I’m joining Coco and Deborah for our first hot beverage meetup of the year! Luckily my family doesn’t read this blog, so I’m sharing some observations from my recent stay at my mom’s.
If we were enjoying tea/coffee . . .
I’d tell you that my mom is diabetic, and yet she basically eats carbs and sugar all day long — although she’d tell you how careful she is. My sister noticed that the “no sugar added hot cocoa” she was so proud of — which she couldn’t believe she hadn’t drunk before — had 11 gm of sugar in it. She was drinking at least 3 mugs a day.
If we were enjoying tea/coffee . . .
I’d tell you while I was there I quietly put in less of the hot cocoa mix every time I made her some. I guess at one point I’d gone a bit too far, because she asked me to put Splenda in it.
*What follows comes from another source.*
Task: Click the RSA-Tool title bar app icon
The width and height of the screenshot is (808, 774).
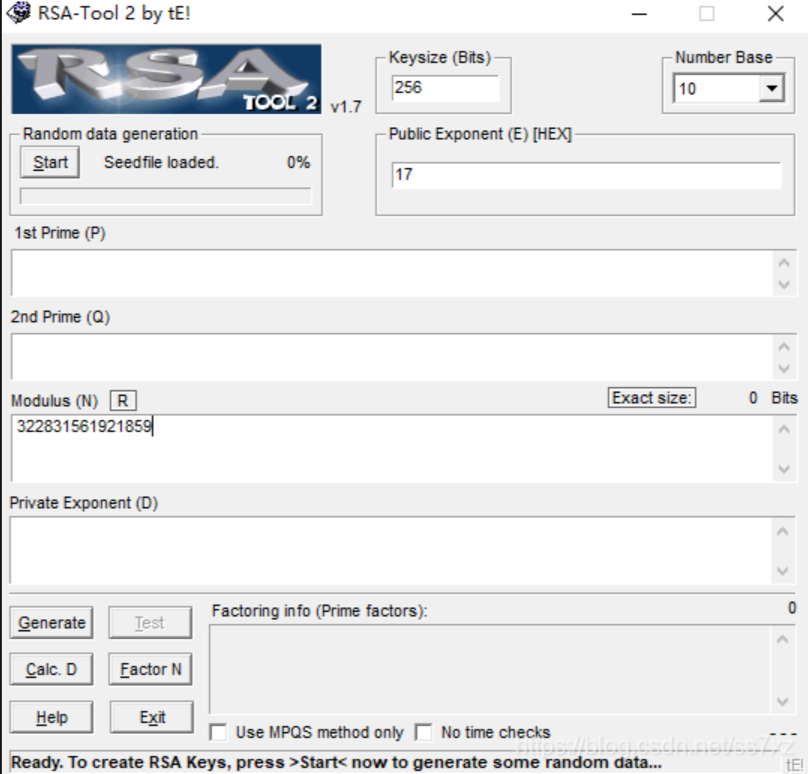Action: [x=18, y=14]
If we were enjoying tea/coffee . . .
I’d tell you she really is remarkably strong for someone who is turning 95 in about 2 months. She can mostly dress herself, she still walks with a rollerator, and is still involved and somewhat active. She does tire very easily.
If we were enjoying tea/coffee . . .
I’d tell you speaking of my mom tiring easily, she complains when there is nothing to do. She also complains when she has a lot of visitors or they stay too long. My sister & nieces were there after Christmas, and although of course she enjoyed their visit, she complained because she was exhausted afterward.
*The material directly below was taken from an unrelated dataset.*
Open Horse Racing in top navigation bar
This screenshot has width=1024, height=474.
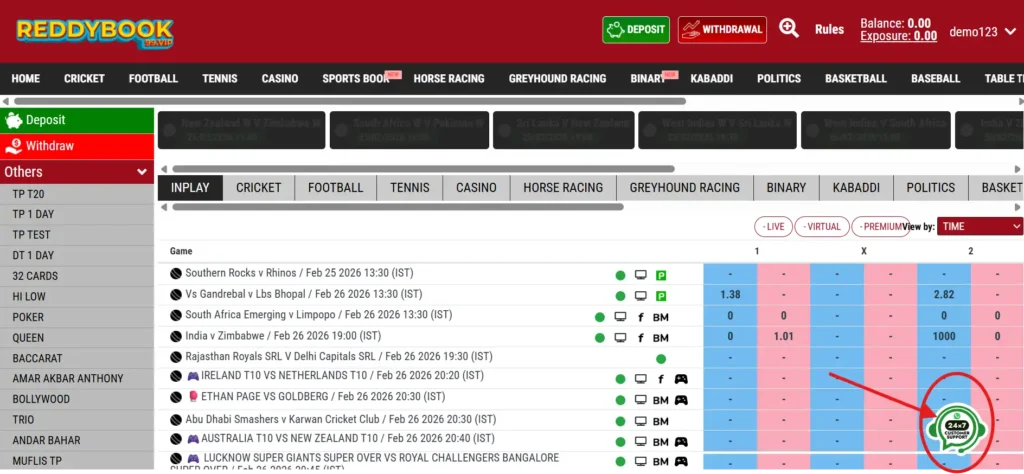click(448, 78)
If we were enjoying tea/coffee . . .
I’d tell you my mom also comes from an extremely proud generation. She tells all her friends that she is so happy she “joined” Hospice and she recommends it to them all. One friend was so concerned (and confused) when my mom told her she was on Hospice. My mom makes it seem as though it’s just something she did to support Hospice, not the other way around.
I have nothing but good things to say about Hospice too. If she hadn’t qualified (not “joined”), I’m not sure she would have made it to 2022, much less 2023.
No questions today. Just hug your loved ones. You never know how long anyone has.
Also linking up with:

Many people think hospice is a death sentence. It seems to be working well for your mom.
My MIL is 97. She still lives at home and will never leave. Her brain is amazingly sharp but she is sad that her sight and hearing are so bad.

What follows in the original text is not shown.